The purpose of the HS3 workshop is to share experience, tools and methodology on hardware-assisted software security. On one hand, we need to propose new architectures offering better resilience against software attacks. These architectures should rely on hardware-based security mechanisms to protect the software stack. One of the challenges is to formally specify and verify the security guarantees offered by such architectures. On the other hand, we also need to assess better the security guarantees provided by existing hardware architectures against software attacks, especially attacks against micro-architecture. This can be achieved by identifying new vulnerabilities using reverse engineering, fuzzing or other attack approaches. The goal of the HS3 workshop is to provide a forum for researchers and practitioners from academia, industry and government that work on hardware-assisted software security.

Special Theme: Secure Monitoring, Intrusion Detection, and Incident Response

Intrusion Detection System have become ubiquitous cybersecurity tools that monitor network traffic or other system activity to then identify anomalous behaviour or policy violations. Upon detection, these systems may alert security teams or central security systems, reporting potential threats, or even trigger automated responses. For this year’s edition of the HS3 workshop, we especially encourage submissions that investigate questions regarding the hardware-supported design of such systems. We are specifically interested in submissions in the area of secure monitoring, intrusion detection, and incident response, and we seek to develop a special track, potentially with invited talks or panel discussions, on this domain.

Topics of Interest

Topics of interest include, but are not limited, to the following

Location and Venue

HS3 2025 is co-located with the 30th European Symposium on Research in Computer Security in Toulouse, France. The workshop will take place right after the main conference, on the 25th of September 2025.

Important Dates

A plain-text version of this Call for Papers is available.

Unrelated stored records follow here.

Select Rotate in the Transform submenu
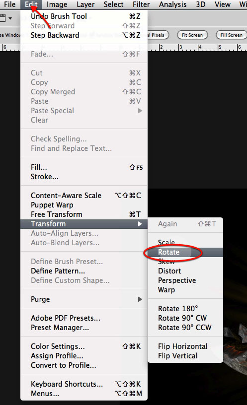This screenshot has width=247, height=405. [185, 252]
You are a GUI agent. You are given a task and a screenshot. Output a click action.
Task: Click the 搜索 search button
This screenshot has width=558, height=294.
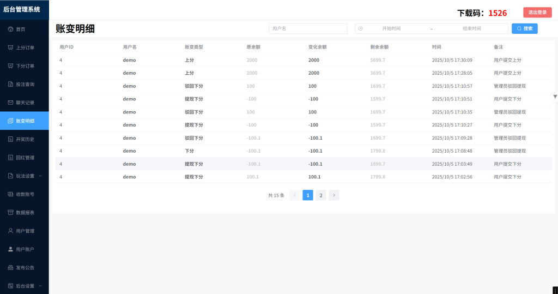(524, 28)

Submission and Publication

There are two categories of submissions:

  1. Regular papers describing fully developed work and complete results (20 pages, references included, LNCS format)
  2. Short papers, position papers, industry experience reports, work-in- progress submissions and ideas (10 pages, references included, LNCS format; work-in-progress and idea submissions should clearly outline the research hypothesis, evaluation strategy and potential impact)

All papers must be written in English and describe original work that has not been published or submitted elsewhere. The submission category (regular paper, short paper, special theme) should be clearly indicated. Members of the The Program Committee will fully review all submissions. Papers will be published by Springer in the Lecture Notes in Computer Science (LNCS) series as workshop post-proceedings of ESORICS 2025. Contact the Program Chairs if you do not want your short paper to appear in the proceedings.

Papers must be typeset in LaTeX using the LNCS template. Failure to adhere to the page limit and formatting requirements can be grounds for rejection. Well-marked appendices do not count into the page limit; PC members are also not required to consider material presented in appendices when reviewing submissions. We will clarify the constraints for including appendices in camera-ready papers closer to the camera-ready deadline and after discussion with the workshop chairs and the publisher. We follow the ESORICS Call for Papers regarding anonymity of submissions and do not require papers to be anonymised. Anonymised submissions are, however, welcome at HS3.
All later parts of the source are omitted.